La CSN derrière les travailleurs

Évidemment, l’implication de la CSN tant sur le plan financier que logistique est déterminante lorsqu’il s’agit du succès d’une négociation coordonnée. Le Fonds de défense professionnelle de la CSN (FDP) a effectivement été un outil de taille pour la mobilisation, la négociation, la formation et pour la visibilité avec laquelle les syndicats locaux ont pu faire valoir leurs revendications et gagner leurs luttes. À elle seule, une négociation coordonnée entraîne des coûts approximatifs de quatre millions de dollars. Au total, plus d’une dizaine de milliers de dollars du FDP ont été investis dans chaque syndicat à un moment ou à un autre où ces ressources étaient cruciales à l’obtention d’un gain pour les travailleurs.

Victoires et sacrifices

Les négociations coordonnées ont mené à la victoire les syndicats de l’hôtellerie, mais elles ont aussi apporté leur lot de défis en cours de route. « Les syndicats ont dû sacrifier une partie de leur autonomie pour assurer cette forte solidarité, un compromis politique important qui a exigé beaucoup de maturité des acteurs impliqués, explique Jean Lortie. Ce type de négociation a amené les syndicats à travailler ensemble, ce qui n’est pas naturellement acquis dans cette industrie compétitive, et à faire des compromis sur leurs objectifs de négociation à court terme pour l’intérêt collectif du secteur, à long terme. Effectivement, l’immense rapport de force qu’exerçait la négociation coordonnée sur l’employeur a permis plusieurs gains sur le plan des conditions de travail. La sixième semaine de vacances, l’ajout d’une journée de maladie, des hausses de salaire importantes, la reconnaissance des travailleurs par leur employeur et une prime de départ à la retraite ne sont que quelques-unes des victoires obtenues par les salarié-es du secteur hôtelier.
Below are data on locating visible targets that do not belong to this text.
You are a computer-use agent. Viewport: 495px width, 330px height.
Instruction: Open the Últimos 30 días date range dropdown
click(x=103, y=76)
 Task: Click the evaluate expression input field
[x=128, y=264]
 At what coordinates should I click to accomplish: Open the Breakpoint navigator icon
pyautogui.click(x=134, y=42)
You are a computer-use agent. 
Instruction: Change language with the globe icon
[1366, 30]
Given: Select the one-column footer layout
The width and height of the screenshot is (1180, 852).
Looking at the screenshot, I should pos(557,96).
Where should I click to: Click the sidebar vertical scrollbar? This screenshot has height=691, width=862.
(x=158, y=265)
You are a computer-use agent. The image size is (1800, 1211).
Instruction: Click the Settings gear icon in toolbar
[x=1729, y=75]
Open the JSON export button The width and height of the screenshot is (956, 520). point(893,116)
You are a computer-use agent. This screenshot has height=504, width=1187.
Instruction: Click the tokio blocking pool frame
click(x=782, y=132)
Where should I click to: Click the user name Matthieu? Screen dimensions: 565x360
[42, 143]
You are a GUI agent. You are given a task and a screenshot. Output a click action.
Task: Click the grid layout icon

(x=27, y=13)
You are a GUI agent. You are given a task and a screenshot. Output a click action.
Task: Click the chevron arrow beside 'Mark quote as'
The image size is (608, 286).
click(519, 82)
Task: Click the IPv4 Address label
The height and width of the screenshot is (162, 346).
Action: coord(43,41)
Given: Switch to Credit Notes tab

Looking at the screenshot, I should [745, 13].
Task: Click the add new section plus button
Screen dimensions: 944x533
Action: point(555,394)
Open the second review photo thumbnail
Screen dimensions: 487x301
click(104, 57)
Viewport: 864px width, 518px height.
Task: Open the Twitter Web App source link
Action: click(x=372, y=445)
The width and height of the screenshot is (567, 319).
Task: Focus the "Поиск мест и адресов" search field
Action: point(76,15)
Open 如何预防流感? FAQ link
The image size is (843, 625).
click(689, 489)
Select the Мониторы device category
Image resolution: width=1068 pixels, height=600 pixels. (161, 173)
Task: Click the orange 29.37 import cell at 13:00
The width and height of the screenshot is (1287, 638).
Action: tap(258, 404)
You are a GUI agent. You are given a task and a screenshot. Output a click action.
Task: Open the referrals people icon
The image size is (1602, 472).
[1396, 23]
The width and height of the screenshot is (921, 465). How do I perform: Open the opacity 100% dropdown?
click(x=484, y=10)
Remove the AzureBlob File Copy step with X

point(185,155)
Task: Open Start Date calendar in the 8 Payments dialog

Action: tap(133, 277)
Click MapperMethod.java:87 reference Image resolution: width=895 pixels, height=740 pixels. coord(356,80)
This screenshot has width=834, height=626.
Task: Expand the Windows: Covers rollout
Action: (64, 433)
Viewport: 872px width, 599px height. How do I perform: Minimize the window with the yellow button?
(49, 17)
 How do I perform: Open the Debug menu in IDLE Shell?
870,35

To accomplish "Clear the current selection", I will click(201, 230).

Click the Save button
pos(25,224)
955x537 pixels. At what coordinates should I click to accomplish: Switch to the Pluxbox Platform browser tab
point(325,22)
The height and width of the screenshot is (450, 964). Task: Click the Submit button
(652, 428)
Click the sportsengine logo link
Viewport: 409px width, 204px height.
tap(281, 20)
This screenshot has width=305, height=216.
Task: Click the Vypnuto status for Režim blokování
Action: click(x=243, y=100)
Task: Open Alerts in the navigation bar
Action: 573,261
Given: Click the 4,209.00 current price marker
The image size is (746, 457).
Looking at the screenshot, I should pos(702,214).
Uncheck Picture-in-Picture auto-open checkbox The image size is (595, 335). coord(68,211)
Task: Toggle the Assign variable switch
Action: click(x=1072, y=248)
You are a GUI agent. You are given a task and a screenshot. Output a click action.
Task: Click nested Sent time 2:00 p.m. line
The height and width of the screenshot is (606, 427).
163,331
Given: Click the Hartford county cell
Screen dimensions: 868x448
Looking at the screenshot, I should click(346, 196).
De nos jours, les jeunes qui commencent à travailler dans l’hôtellerie ne gagnent plus le salaire minimum pendant les vingt premières années de leur carrière, ils ne commencent pas leur vie professionnelle dans la misère, ils font partie de la classe moyenne, ont de bonnes conditions de travail et sont considérés comme essentiels au bon roulement de l’industrie du tourisme. Ils peuvent fièrement dire qu’ils participent à la création d’une richesse locale primordiale et irremplaçable pour la santé économique et sociale du Québec. Le tout, grâce au succès du modèle des négociations coordonnées et des luttes acharnées des travailleuses et des travailleurs syndiqués du secteur de l’hôtellerie. L’appui que leur a apporté la CSN a évidemment été d’une importance capitale tout au long de ces combats pour de meilleures conditions de travail. Tant pour la négociation et la mobilisation que pour la reconnaissance des travailleurs, les négociations coordonnées ont prouvé être un modèle efficace et un outil de taille pour mener à terme les luttes dans le secteur de l’hôtellerie.